Start of SUPPLIED DATA

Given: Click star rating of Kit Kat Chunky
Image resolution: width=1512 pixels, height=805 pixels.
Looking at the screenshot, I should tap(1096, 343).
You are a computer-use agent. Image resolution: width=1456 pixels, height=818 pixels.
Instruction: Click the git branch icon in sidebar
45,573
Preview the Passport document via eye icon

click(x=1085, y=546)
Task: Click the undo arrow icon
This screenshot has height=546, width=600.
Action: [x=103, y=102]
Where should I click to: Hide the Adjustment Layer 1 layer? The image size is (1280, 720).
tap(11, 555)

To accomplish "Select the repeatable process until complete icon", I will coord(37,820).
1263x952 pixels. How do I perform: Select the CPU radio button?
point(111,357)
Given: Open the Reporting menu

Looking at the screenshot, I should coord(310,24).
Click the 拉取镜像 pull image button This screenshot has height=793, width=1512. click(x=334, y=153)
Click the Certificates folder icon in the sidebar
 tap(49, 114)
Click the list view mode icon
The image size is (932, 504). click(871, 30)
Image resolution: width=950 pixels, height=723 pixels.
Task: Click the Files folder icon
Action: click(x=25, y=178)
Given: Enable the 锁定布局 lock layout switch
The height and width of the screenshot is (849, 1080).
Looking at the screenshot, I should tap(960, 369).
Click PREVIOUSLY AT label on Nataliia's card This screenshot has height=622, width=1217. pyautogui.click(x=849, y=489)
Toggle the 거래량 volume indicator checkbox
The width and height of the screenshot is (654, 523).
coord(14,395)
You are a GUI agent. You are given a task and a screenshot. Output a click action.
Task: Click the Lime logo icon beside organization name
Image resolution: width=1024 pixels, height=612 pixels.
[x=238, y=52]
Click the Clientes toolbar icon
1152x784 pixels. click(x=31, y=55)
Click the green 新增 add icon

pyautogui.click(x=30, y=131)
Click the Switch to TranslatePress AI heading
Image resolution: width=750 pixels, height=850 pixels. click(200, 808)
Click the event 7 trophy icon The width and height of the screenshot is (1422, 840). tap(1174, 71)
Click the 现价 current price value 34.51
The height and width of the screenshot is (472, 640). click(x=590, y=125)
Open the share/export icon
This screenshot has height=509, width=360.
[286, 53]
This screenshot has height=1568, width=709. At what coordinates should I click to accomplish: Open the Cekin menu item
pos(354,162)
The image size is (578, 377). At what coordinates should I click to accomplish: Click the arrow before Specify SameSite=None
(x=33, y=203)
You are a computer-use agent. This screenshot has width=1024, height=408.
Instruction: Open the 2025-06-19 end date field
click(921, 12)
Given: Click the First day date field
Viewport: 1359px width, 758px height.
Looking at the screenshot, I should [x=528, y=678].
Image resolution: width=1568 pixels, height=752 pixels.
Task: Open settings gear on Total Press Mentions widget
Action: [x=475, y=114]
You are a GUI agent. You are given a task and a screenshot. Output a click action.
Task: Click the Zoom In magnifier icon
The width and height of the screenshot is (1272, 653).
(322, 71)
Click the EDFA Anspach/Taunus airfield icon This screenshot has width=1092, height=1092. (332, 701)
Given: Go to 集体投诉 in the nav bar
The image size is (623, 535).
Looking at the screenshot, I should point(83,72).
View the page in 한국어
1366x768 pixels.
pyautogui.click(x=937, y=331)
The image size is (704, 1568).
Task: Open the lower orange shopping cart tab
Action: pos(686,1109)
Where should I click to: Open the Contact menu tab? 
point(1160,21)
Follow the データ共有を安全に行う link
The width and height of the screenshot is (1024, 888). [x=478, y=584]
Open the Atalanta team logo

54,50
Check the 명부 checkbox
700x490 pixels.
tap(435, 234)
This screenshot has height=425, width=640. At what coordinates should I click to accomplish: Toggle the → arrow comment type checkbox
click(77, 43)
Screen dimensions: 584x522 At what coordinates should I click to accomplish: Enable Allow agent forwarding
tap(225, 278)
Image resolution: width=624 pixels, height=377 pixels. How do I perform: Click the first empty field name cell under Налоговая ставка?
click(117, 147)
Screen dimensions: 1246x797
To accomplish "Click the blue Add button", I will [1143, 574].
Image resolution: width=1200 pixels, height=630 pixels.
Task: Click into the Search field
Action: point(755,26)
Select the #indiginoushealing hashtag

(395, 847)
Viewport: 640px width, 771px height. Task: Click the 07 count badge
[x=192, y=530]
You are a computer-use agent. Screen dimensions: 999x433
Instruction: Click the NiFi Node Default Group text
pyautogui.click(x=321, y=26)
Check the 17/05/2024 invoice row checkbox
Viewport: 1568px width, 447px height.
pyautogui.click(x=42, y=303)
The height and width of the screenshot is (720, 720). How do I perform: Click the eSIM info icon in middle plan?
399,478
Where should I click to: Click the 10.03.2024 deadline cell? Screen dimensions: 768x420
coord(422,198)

End of SUPPLIED DATA

- _WHAT IS REQUIRED_: Please go through the data above and copy each line that has the word "computer".

- _REPLY TO THE EXERCISE_:
You are a computer-use agent. Image resolution: width=1456 pixels, height=818 pixels.
You are a computer-use agent. This screenshot has width=1024, height=408.
You are a computer-use agent. Screen dimensions: 999x433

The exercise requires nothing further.